Nothing should be omitted: restate the full listing word for word.

### Dataset excerpts

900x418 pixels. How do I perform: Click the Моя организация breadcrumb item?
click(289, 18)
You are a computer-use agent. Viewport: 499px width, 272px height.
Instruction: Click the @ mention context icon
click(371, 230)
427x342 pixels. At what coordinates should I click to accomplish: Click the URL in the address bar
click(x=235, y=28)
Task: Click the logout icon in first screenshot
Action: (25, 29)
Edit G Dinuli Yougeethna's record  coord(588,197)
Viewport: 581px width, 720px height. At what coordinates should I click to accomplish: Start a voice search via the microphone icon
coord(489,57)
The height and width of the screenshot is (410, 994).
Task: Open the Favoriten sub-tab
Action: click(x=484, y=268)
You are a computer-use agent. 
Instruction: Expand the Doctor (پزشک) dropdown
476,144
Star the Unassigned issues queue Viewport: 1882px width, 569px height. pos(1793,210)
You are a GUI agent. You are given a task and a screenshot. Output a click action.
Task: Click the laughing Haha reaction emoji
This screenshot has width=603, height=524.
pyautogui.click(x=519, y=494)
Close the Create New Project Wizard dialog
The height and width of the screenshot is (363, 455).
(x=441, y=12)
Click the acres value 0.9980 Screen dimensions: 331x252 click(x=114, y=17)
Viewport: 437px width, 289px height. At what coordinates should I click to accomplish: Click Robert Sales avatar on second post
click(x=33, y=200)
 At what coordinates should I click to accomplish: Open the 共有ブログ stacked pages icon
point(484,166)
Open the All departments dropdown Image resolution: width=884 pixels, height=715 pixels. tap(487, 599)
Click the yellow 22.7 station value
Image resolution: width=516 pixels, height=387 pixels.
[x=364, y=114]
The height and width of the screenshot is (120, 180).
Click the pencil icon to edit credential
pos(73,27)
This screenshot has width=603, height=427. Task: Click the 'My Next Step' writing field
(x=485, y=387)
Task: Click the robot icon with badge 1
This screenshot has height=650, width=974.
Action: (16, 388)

######

> [Expected answer]:
900x418 pixels. How do I perform: Click the Моя организация breadcrumb item?
click(289, 18)
You are a computer-use agent. Viewport: 499px width, 272px height.
Instruction: Click the @ mention context icon
click(371, 230)
427x342 pixels. At what coordinates should I click to accomplish: Click the URL in the address bar
click(x=235, y=28)
Task: Click the logout icon in first screenshot
Action: (25, 29)
Edit G Dinuli Yougeethna's record  coord(588,197)
Viewport: 581px width, 720px height. At what coordinates should I click to accomplish: Start a voice search via the microphone icon
coord(489,57)
The height and width of the screenshot is (410, 994).
Task: Open the Favoriten sub-tab
Action: click(x=484, y=268)
You are a computer-use agent. 
Instruction: Expand the Doctor (پزشک) dropdown
476,144
Star the Unassigned issues queue Viewport: 1882px width, 569px height. pos(1793,210)
You are a GUI agent. You are given a task and a screenshot. Output a click action.
Task: Click the laughing Haha reaction emoji
This screenshot has width=603, height=524.
pyautogui.click(x=519, y=494)
Close the Create New Project Wizard dialog
The height and width of the screenshot is (363, 455).
(x=441, y=12)
Click the acres value 0.9980 Screen dimensions: 331x252 click(x=114, y=17)
Viewport: 437px width, 289px height. At what coordinates should I click to accomplish: Click Robert Sales avatar on second post
click(x=33, y=200)
 At what coordinates should I click to accomplish: Open the 共有ブログ stacked pages icon
point(484,166)
Open the All departments dropdown Image resolution: width=884 pixels, height=715 pixels. tap(487, 599)
Click the yellow 22.7 station value
Image resolution: width=516 pixels, height=387 pixels.
[x=364, y=114]
The height and width of the screenshot is (120, 180).
Click the pencil icon to edit credential
pos(73,27)
This screenshot has width=603, height=427. Task: Click the 'My Next Step' writing field
(x=485, y=387)
Task: Click the robot icon with badge 1
This screenshot has height=650, width=974.
Action: (16, 388)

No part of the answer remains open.